Last night I watched The Phantom of the Opera (Lon Chaney, not Lloyd Webber), which unaccountably I had previously never seen. The Tyne Theatre was a character in this drama - sitting in the posh seats you can really enjoy the baroque, blue swags, plaster fruit and veg everywhere, the extreme wallpaper, the sickening height of the ceiling and the beautifully lettered names of composers adorning the balconies. Reminding you it was - is - also an Opera House. The film was a restored print with ghostly green or purple/blue tinges, and some of the scenes were almost undecipherable. In fact there was so much colour in the Black-and-White it took a while to register than in the masked ball sequence it had suddenly gone into colour...a garish, red-heavy technicolour. But it was excellent, atmospheric, and in the "famous" unmasking scene, truly scary. Meaningful looks, heaving bosoms and general (by modern talkie standards) overacting notwithstanding.

Excellent, very much because of the live score provided by Brendan Murphy and the Mediators, using piano, electric keyboards and synths, glass harmonica and random percussion. Normally, I hate electronic music, but the subtle shifts from piano to organ to disturbing electronics were perfect, and provided a great counterbalance to the melodramatic elements of the visuals. I started out expecting - hoping - this would be a percussion version of the Buster Keaton-esque rinkydink live piano, huge and fast and mirroring the film. Instead it was subtle, beautiful, minimal in places and crazy - but never baroque - in others. It balanced the film and helped to reinterpret it for a contemporary audience. And a live soundtrack, with all the emotion and sense of presence and spontaneity...as though the band were expressing their response to the film as it occurred to them (which of course wasn't how it worked)...

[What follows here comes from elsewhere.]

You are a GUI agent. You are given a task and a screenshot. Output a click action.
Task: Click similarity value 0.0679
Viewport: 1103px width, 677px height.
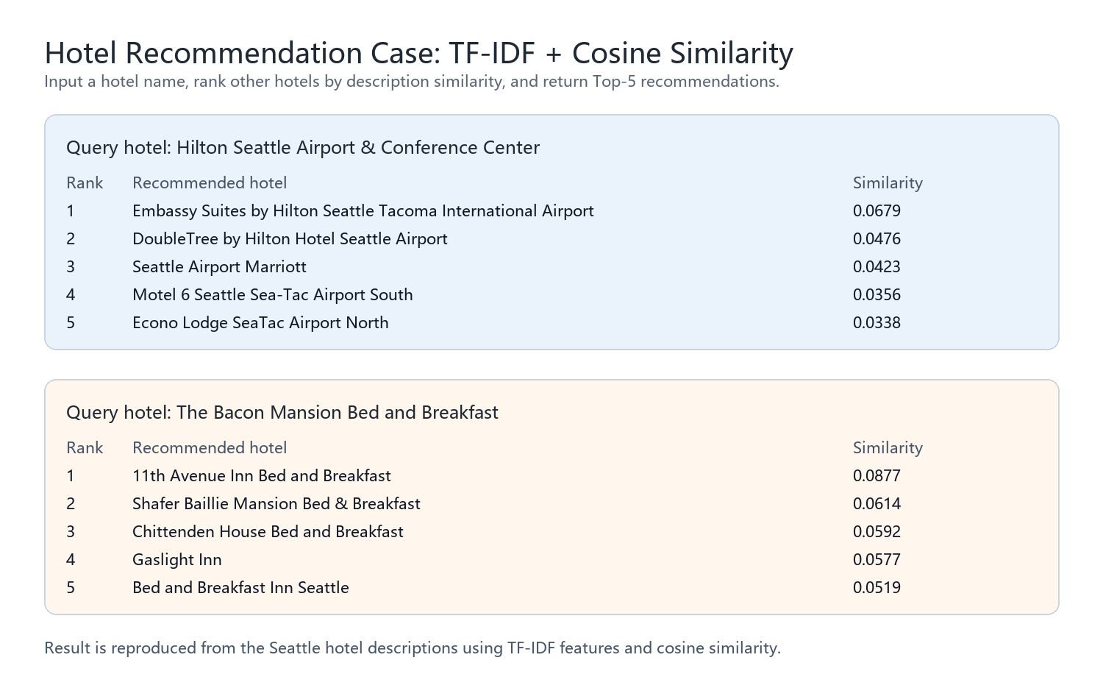click(x=877, y=211)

An inspired idea by whoever programmed it into the Whitley Bay Film Festival.
And it made me think why it is that I hate the comedy soundtracks of animations - the mwah-mwah noises , the plinkety plink of feet winding up to run, the strange violin wa-ee-a telling you someone's jaw has just dropped in amazement. You don't need them. It's overstating. It's bolted on. And formulaic - a code - the opposite of live, spontaneous and expressive. If animations - like silent films - need to make their statements boldly and clearly, then that can be counterbalanced by a soundtrack which tells the story in a more abstract and lyrical way. As an animator I work with just the images; although there may be a script if there is dialogue; but the story, the emotion, the atmosphere has to come across without any sound...or how can I complete it? The sound IS an add-on, and yet it has to be as communicative, as creative, as crafted as the animation (or the silent movie) itself. And somehow it has to give an impression of an integrated, holistic end product...of an interplay between the two elements even though one is created after and in response to the other...a collaboration. I wish I could produce my own scores for the animation. Mostly, I wish I could afford to commission Brendan to do it.